Most devout Christians will probably tell you that Christmas celebrates the birth of Jesus Christ, the Son of God. For much of the population, however, Christmas is not a particularly religious affair. Take a look around town, and you will find that most Christmas decorations and traditions generally steer clear of Biblical reference: a gigantic Christmas tree at the mall, pictures with Santa, and stockings for sale. According to the Pew Research Center, 87% of Atheists and Agnostics celebrate Christmas in the United States. The numbers are just as surprising for other religious groups: 76% of Asian-American Buddhists, 73% of Hindus, and even 32% of Jews enjoy the holiday. So, is the celebration of Christmas religious or secular?
Until someone personally reveals information about their religious affiliation, it is often assumed that one is Christian. Even with a decline in practicing followers in recent years, a still significant 70% of American adults identified as Christian in 2015, according to another Pew survey. Of all 45 American presidents, none have identified with a religion other than Christianity. Many still assert that America is indeed a Christian nation.
We don’t have menorahs or other religious symbols placed so commonly throughout stores, malls, or schools, so why is it consciously acceptable to plaster public areas with mostly or only pine tree wreaths, mistletoes, and the classic Christmas tree?
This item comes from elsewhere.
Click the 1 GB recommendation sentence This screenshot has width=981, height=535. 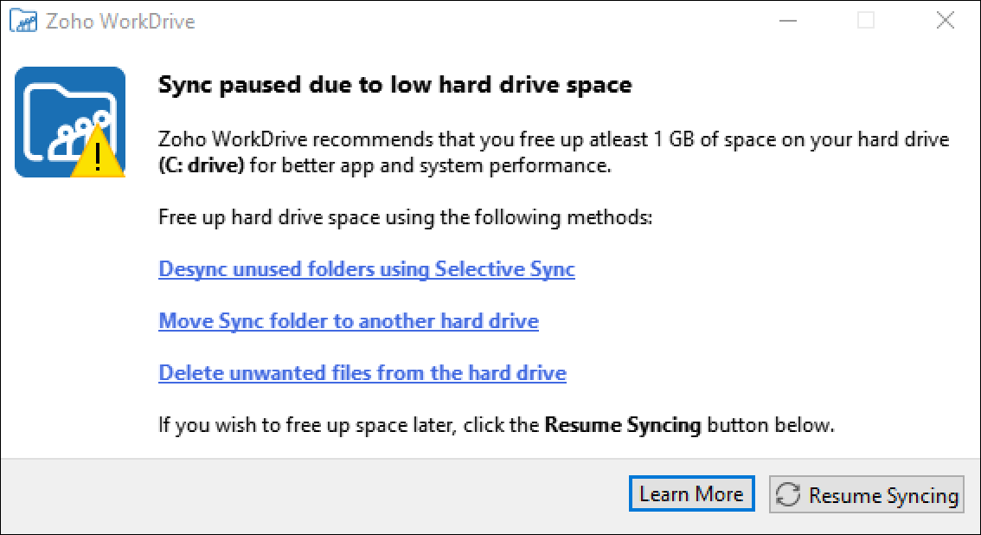tap(554, 139)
Why is there always a town lighting for the Christmas tree but not for other religious decorations? The answer is that to many Americans nowadays, Christmas does not carry much of a religious connotation and is only celebrated as a winter solstice holiday. Not every person who receives presents under the Christmas tree observes the religious tradition.
Christmas today has become a commercialized secular holiday. Children look forward to celebrating it not because they are excited to attend a church service but rather because they are giddy at thought of what presents they will be receiving. The once religious traditions of Santa Claus and tree decoration brought over by German immigrants today have lost their Biblical connection. In 2017, there is nothing religious about decorating an evergreen. Many Americans use their tree simply as decoration in their home for the holiday season. Nor does it make one less Christian if he or she does not purchase one.
In conclusion, you should not be confused by the offsetting numbers of people of other religious groups celebrating the birth of Jesus Christ. While the holiday used to entail religious meaning, today, Christmas is a day for people to gather and warmly exchange presents for loved ones, no matter their faith.